Many writing centers do more than tutor. They may offer original resources on their websites and hold workshops and presentations for students in their centers. Some centers collaborate with faculty to develop materials or workshops tied to a specific class. Another common resource housed in writing centers is a “writing fellows” program, which embeds highly trained tutors into specific courses so that the tutor can help support the writers in that particular class. Writing center directors and staff are typically keen, as resources allow, to develop new programs and workshops in response to student or faculty need. Thus, we encourage you to talk with a writing center director not only about the center’s approach to tutoring, but also about the other resources they have, or can develop, for your students.
CONCLUSION
While every university and college is unique, we have sought to characterize the most common campus resources that will be of use to biologists incorporating writing and communication into their teaching.
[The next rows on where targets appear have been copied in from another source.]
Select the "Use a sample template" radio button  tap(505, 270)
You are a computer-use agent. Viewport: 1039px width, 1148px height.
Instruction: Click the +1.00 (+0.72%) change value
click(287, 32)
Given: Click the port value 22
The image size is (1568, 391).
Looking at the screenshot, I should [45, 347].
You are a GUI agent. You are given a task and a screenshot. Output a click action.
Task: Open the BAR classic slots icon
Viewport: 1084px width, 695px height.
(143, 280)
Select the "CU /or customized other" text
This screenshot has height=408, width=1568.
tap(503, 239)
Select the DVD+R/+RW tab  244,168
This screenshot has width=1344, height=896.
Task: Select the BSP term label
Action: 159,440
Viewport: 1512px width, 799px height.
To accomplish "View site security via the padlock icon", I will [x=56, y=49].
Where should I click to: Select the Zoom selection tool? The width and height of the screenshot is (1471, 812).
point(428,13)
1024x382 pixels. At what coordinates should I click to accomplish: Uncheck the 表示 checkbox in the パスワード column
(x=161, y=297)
Some campuses may lack one or more of these resources, while others may have resources beyond those described here. Though it takes some initial effort to make these inquires and build new relationships outside your department, over time these collaborations are very likely to save you time and energy. More importantly, they will help us produce a generation of biologists who are keen critical readers, clear writers, and compelling speakers.
ACKNOWLEDGEMENTS
The authors declare that there are no conflicts of interest.
Footnotes
For us, and for most colleagues you will meet whose work focuses on the teaching and learning of writing, the term “academic writing” is a capacious one, including both the classroom assignments given to students and the research-related writing on which that classroom writing is often modeled. It is inclusive of types of writing as diverse as argument-driven essays, review articles, lab reports, posters, journal articles, book chapters, technical reports, grant proposals and progress reports, and abstracts. At institutions with law, business, medical, or other professional schools, the genres in which professionals and students in those fields write may also be referred to as academic writing.